Я медленно выдохнул:
— Ладно, — сказал я, отступая от двери. — Если вы так решили.
Я повернулся, пошёл к машине и положил подарки на пассажирское сиденье. Но, собираясь захлопнуть дверь, я мельком взглянул на дом. В окне, выходящем на задний двор, я увидел Лили — она бегала по двору в праздничном платье, смеялась, играя с другими детьми. Она понятия не имела, что происходило у парадной двери.
На долю секунды я чуть не передумал. Но потом в голове снова прозвучали слова Джейкоба: та ухмылка, тот смех.
«Здесь не место для неудачников».
Я сжал челюсть и сел за руль. Руки крепко обхватили руль, и холодное осознание накрыло меня: долгие годы я убеждал себя, что являюсь частью этой семьи, что я важен. Но я не брат. И не сын. Я — банкомат на ногах.
«Неудачникам тут не место? Ну что ж, посмотрим, как они справятся без этого неудачника, который финансировал их жизни».
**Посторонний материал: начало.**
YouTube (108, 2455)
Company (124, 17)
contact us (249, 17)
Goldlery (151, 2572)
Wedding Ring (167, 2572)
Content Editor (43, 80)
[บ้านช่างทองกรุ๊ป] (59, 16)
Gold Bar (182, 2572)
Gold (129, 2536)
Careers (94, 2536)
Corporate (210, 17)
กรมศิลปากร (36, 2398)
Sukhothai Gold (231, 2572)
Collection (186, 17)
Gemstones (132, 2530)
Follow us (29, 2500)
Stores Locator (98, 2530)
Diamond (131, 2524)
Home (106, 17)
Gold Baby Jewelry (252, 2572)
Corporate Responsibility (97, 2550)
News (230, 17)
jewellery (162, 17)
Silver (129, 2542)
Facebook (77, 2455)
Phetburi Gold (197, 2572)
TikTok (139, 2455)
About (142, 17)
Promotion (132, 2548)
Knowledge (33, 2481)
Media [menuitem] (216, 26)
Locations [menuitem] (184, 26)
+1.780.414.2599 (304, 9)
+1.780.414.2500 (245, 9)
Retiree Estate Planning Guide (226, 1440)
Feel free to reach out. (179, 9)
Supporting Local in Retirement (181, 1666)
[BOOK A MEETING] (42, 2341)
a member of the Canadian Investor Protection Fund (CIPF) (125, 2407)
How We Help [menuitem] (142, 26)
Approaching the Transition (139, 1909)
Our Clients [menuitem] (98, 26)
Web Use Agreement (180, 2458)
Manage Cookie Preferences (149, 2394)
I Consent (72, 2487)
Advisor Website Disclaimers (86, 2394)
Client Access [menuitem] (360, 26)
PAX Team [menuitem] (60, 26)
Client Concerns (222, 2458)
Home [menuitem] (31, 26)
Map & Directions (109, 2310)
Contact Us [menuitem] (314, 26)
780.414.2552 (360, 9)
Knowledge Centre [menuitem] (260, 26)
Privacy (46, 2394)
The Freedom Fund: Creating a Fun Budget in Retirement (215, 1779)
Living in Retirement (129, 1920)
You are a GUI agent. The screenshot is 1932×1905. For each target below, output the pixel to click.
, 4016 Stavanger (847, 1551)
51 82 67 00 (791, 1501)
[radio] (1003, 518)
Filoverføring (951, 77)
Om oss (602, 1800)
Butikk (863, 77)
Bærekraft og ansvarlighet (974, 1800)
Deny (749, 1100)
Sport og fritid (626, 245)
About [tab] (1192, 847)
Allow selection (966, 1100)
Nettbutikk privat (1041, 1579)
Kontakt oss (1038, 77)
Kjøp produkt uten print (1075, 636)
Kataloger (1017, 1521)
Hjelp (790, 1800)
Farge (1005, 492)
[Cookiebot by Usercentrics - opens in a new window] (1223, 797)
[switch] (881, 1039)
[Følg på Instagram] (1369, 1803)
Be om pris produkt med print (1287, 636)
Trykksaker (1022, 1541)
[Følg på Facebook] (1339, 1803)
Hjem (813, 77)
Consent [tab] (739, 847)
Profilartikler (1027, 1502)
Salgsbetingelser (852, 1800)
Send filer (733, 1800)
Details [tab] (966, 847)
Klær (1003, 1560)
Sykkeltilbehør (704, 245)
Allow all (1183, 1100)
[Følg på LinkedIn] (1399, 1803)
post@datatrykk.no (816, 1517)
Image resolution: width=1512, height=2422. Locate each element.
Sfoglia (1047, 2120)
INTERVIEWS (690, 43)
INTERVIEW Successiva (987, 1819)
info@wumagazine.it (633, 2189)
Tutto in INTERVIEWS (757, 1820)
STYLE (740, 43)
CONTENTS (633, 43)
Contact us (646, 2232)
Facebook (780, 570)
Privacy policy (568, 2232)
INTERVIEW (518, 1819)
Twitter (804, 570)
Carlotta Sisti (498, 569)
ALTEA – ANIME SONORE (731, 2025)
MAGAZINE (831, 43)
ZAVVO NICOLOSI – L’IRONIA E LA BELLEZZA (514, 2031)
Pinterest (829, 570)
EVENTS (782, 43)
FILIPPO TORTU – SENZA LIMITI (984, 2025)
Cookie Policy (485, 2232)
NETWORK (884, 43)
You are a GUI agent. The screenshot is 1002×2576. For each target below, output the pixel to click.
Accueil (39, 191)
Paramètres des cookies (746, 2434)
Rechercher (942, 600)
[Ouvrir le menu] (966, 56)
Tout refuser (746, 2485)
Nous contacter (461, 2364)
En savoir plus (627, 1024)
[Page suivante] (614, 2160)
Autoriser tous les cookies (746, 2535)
Я не включал телефон два дня. Мне нужна была тишина. Никаких сообщений с чувством вины от матери. Никаких вялых «давай это переживём» от отца. И уж точно — никаких язвительных текстов от Джейкоба. Пусть они сами расхлёбывают своё решение. Пусть почувствуют, каково это — остаться без моей помощи.
На третий день я всё же включил телефон.
27 пропущенных вызовов, 15 голосовых сообщений, 32 текста.
Я усмехнулся.
Мама: Я не понимаю, почему ты так себя ведёшь. Джейкоб не это имел в виду. Позвони мне.
Папа: Давай рассуждать здраво. Ты же знаешь, как работает семья.
Джейкоб: Ты серьёзно? Повзрослей уже!
Мама снова: Лили спрашивает о тебе.
Я закатил глаза. Ага. Теперь она вспомнила, что я существую.
Но одно сообщение привлекло моё внимание. Келли. Жена Джейкоба.
Келли: Прости. Я была против того, что произошло. Позвони, если сможешь.
Я приостановился. Келли всегда была тихой, шла на поводу у Джейкоба. Но её сообщение было другим. В нём была искренность. Я не хотел ни с кем разговаривать, но всё же написал ей:
Почему ты извиняешься?
Три точки. Потом ответ.
Келли: Потому что Джейкоб сходит с ума.
Брови поползли вверх.
Сходит с ума — это как?
Пауза. Потом:
Келли: У нас проблемы с деньгами. Он рассчитывал, что ты оплатишь праздник. Уже потратил больше, чем могли себе позволить. Когда ты не помог — он сорвался. Жестко.
Я хмыкнул. Ну конечно. Я годами был для него невидимой страховочной сеткой. А теперь — всё. Верёвки обрезаны. Падай.